Amadeu Antonio Stiftung
Geschrieben von jnwwebmaster am November 14 2011 18:03:49

1. IN EIGENER SACHE

Anetta Kahane

Liebe Leserinnen und Leser,

 

die terroristische Mordserie der Jenaer Neonazis erschüttert und überrascht das Land. Unsere Gedanken sind bei den Angehörigen der Opfer, die über viele Jahre auf Aufklärung der brutalen Morde gewartet haben. Wir verstehen die Empörung der Familien und ihrer Nachbarn, die nun den Eindruck haben, dass die Sicherheits- und Ermittlungsbehörden ihre Arbeit nicht mit der gebotenen Sorgfalt gemacht haben.

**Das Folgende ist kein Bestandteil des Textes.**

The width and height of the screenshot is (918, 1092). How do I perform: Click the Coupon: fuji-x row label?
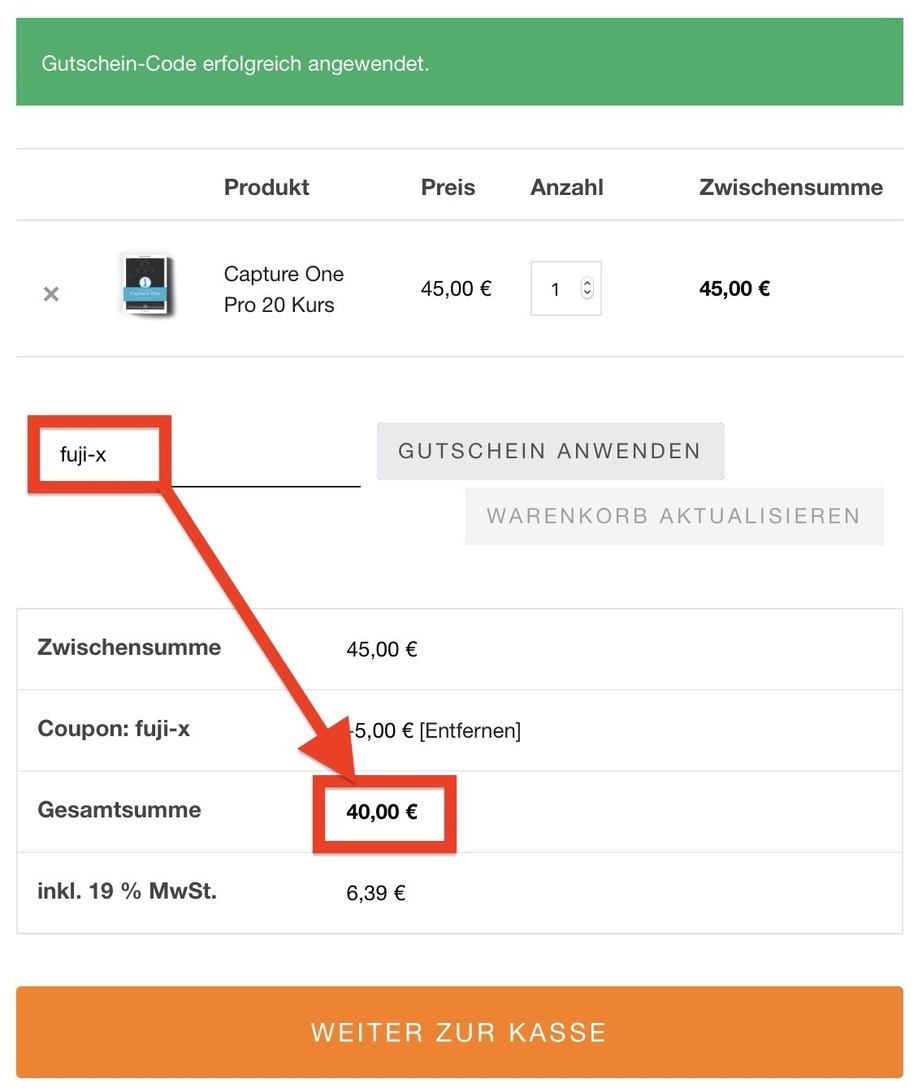(113, 729)
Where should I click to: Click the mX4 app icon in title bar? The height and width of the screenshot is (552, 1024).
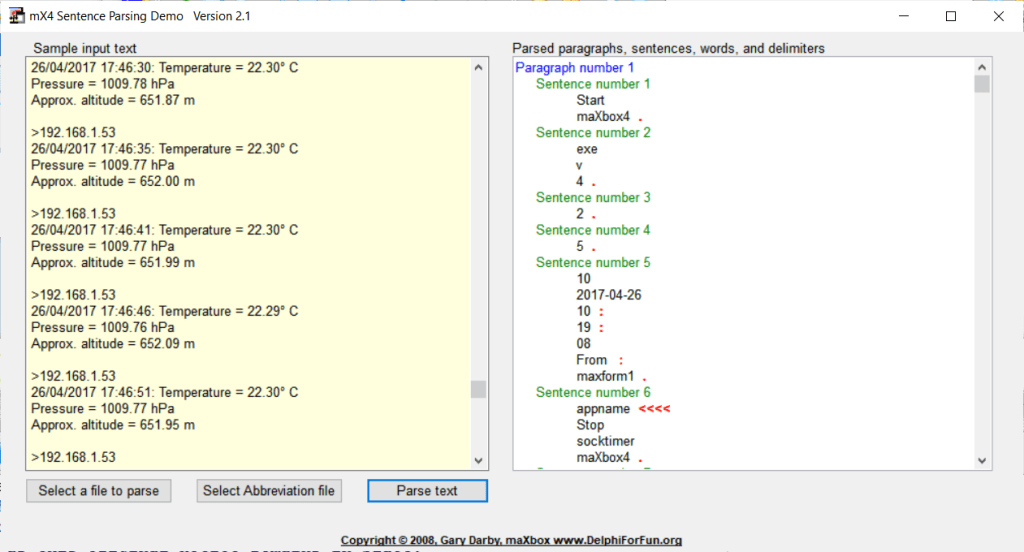tap(17, 16)
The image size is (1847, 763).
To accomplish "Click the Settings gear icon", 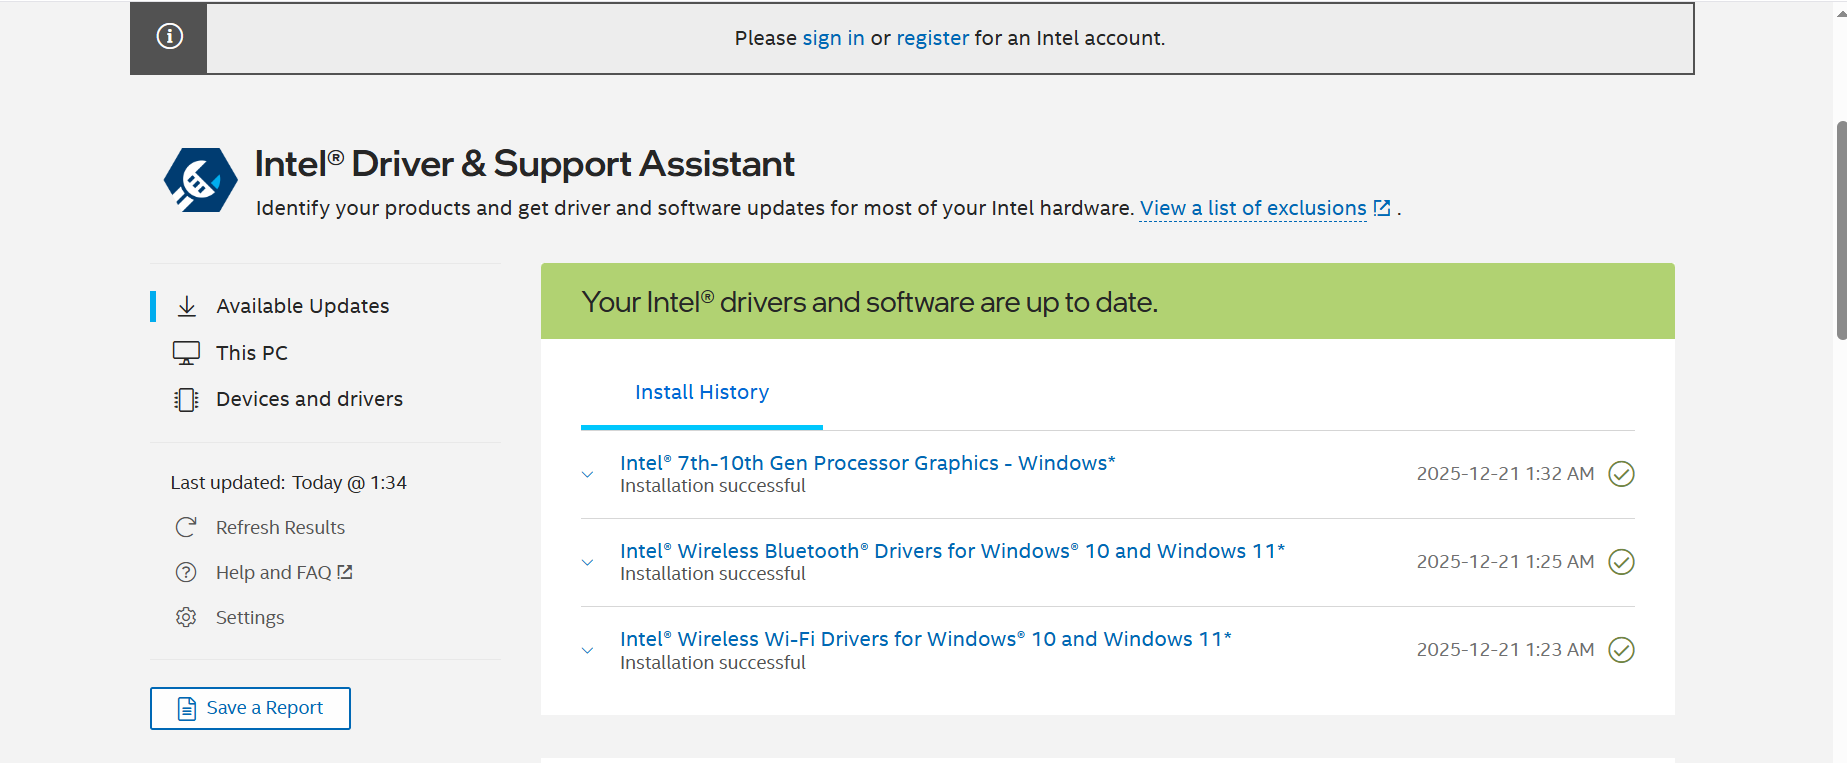I will (186, 617).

Den Opfern wurde unterstellt, in gewisser Weise selbst schuld an ihrem Tod zu sein, weil die Taten als kriminelle oder ethnische Vergeltungsaktionen interpretiert wurden. Das ist ein Grund zur Empörung! Die Behörden hätten bei erfolgloser Ermittlung zumindest offen lassen müssen, dass auch ein rechtsextremer Hintergrund der Taten möglich ist. Stattdessen griff die Polizei auf Stereotype gegen Einwanderer zurück. Das ist beschämend und unverzeihlich. Die Amadeu Antonio Stiftung möchte an dieser Stelle den Familien der Opfer ausdrücklich ihr Mitgefühl ausdrücken. Der fatale Eindruck, dass in dem Fall mit zweierlei Maß ermittelt und bewertet wurde, ist ein verheerendes Zeugnis über den Zustand der deutschen Demokratie. Der Verfassungsgrundsatz der Gleichwertigkeit aller Menschen unabhängig von ihrer Herkunft wurde hier missachtet. Das kann die Gesellschaft in Deutschland nicht länger hinnehmen. Denn zu ihr gehören die Einwanderer und deren Familien. Sie haben das gleiche Recht auf Schutz und Unversehrtheit wie alle anderen, die in diesem Lande leben. Es wird Zeit, dass dies endlich von Politik und Gesellschaft anerkannt und respektiert wird!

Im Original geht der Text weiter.